_Problem_:
Everything from the line with "You are a computer-use" to the last line of the listing must be retyped exactly, both ends included, with the pictures dropped.
━━━━━━━━━━━━━━━━━━━━━━━━━━━━━━
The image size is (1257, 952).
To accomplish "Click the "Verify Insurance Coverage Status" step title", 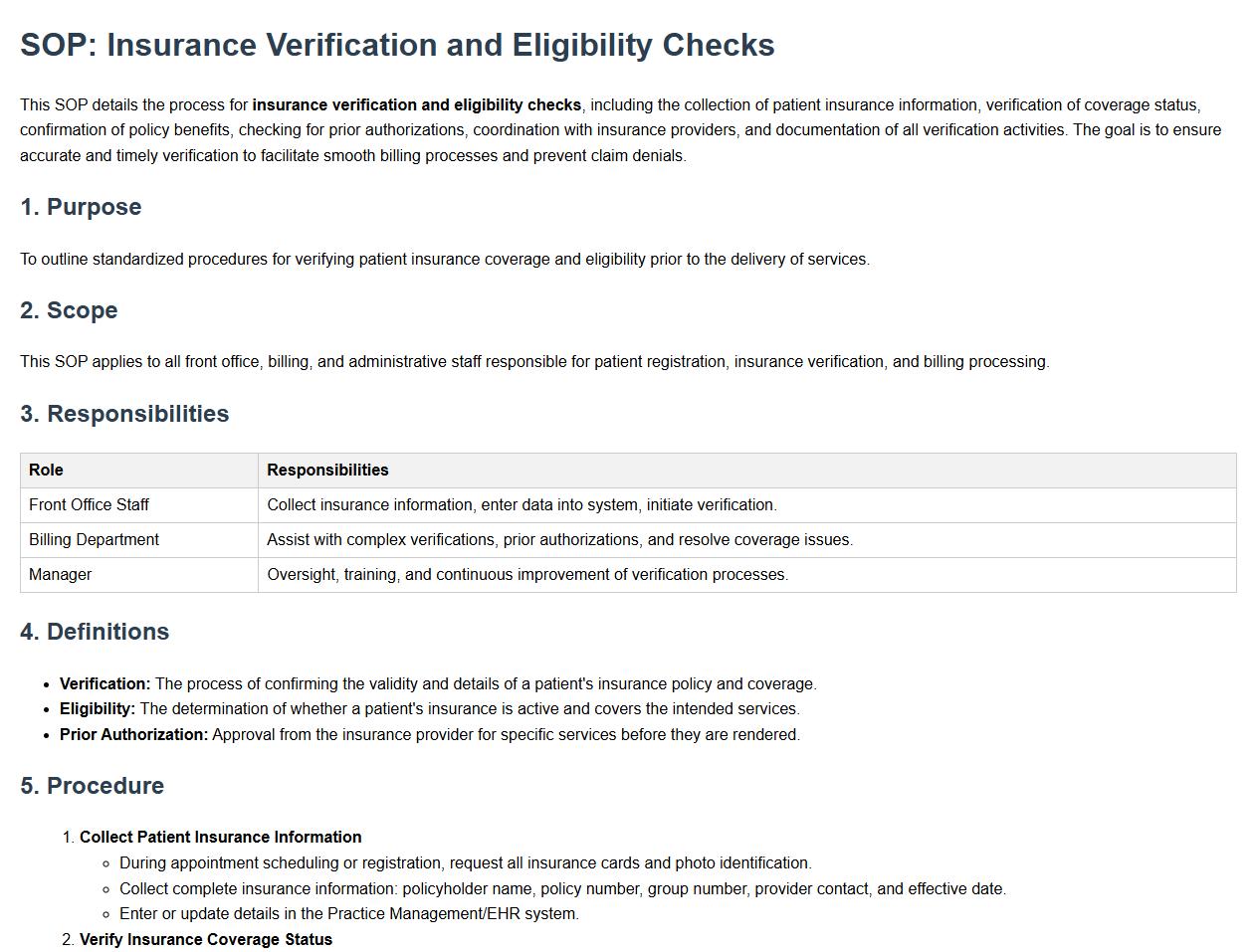I will 205,940.
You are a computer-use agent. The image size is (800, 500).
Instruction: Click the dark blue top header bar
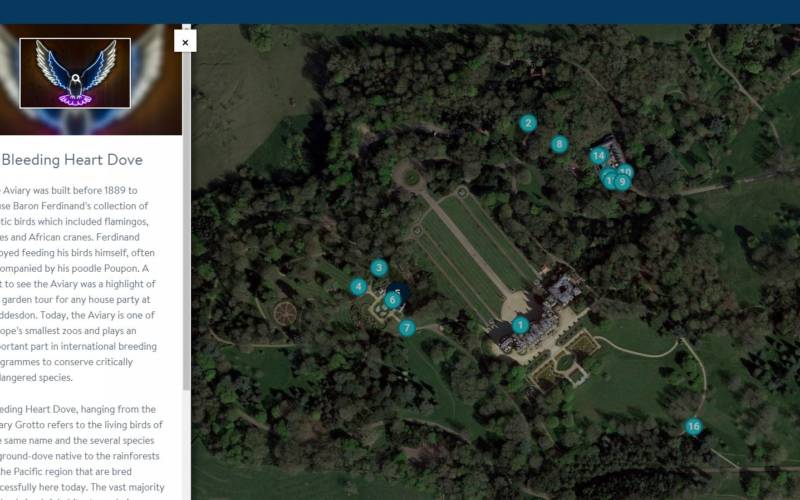coord(400,12)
━━━━━━━━━━━━━━━━━━━━━━━━━━━━━━
_Solution for this problem_:
You are a computer-use agent. The image size is (800, 500).
Instruction: Click the dark blue top header bar
coord(400,12)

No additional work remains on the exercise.